Before you do anything else, you need to see your situation with a different view point. You talk as though you would be the one leaving. But you are the faithful spouse, so why would you leave the marital home? She has no job, and maybe no source of income other than what you provide.........yet thought nothing of cheating on you. Isn't that kind of like biting the hand that feeds? She removes herself from the umbrella of your provision and protection when she chooses another man over her H. Maybe she thought she would be set up in her nice home, while her LBH worked to continue providing her with the nicer things in life.......especially if she has a sense of entitlement. I doubt she was thinking about how she'd support herself when she began an A. What I am saying here is that she should be the spouse that physically moves out of the marital home........and should not expect any spousal support (unless the law deems otherwise).
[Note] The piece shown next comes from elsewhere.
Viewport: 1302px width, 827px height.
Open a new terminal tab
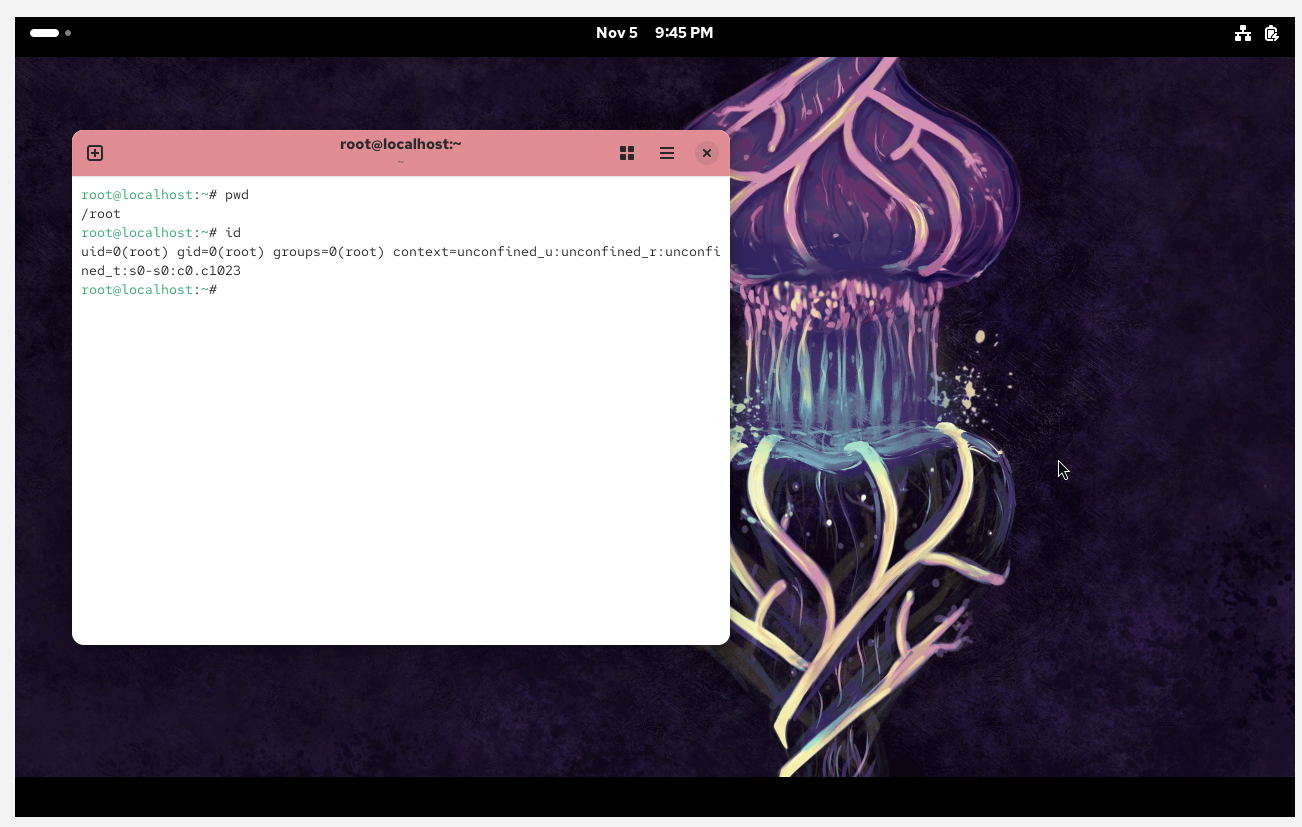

Where she lives and how she gets by, should not be your problem. Yes, you still love her. Tough love is not when you stop loving that person. It's doing something that is tough for you, but with the intent of letting go of the emotional rope around your loved one and allow them to deal with their issues without you helping/rescuing them. I understand that that may be the furtherest direction from who you have always been as a person. If you decide to go the tougher love route, you may need to learn to see some things outside the box you've been in for a long time.

Actually, I do not recommend in-house separation. If you have to live under the same roof, then do not refer to it as separation.......b/c you aren't separated from anything but the beds. Being under the same roof and your W calling herself separated from you, doesn't work, either. Cake eating could not come in any bigger slices than a WW in an A living at home at her H's expense. One thing we learn in life is that we don't get everything both ways.

Quote:
Doing what I have been doing is actually making me feel more confident and positive about who I am becoming


Who/what are you becoming? Who/what were you when she fell in love with you? Would you have done the same actions if a girlfriend had treated you this way?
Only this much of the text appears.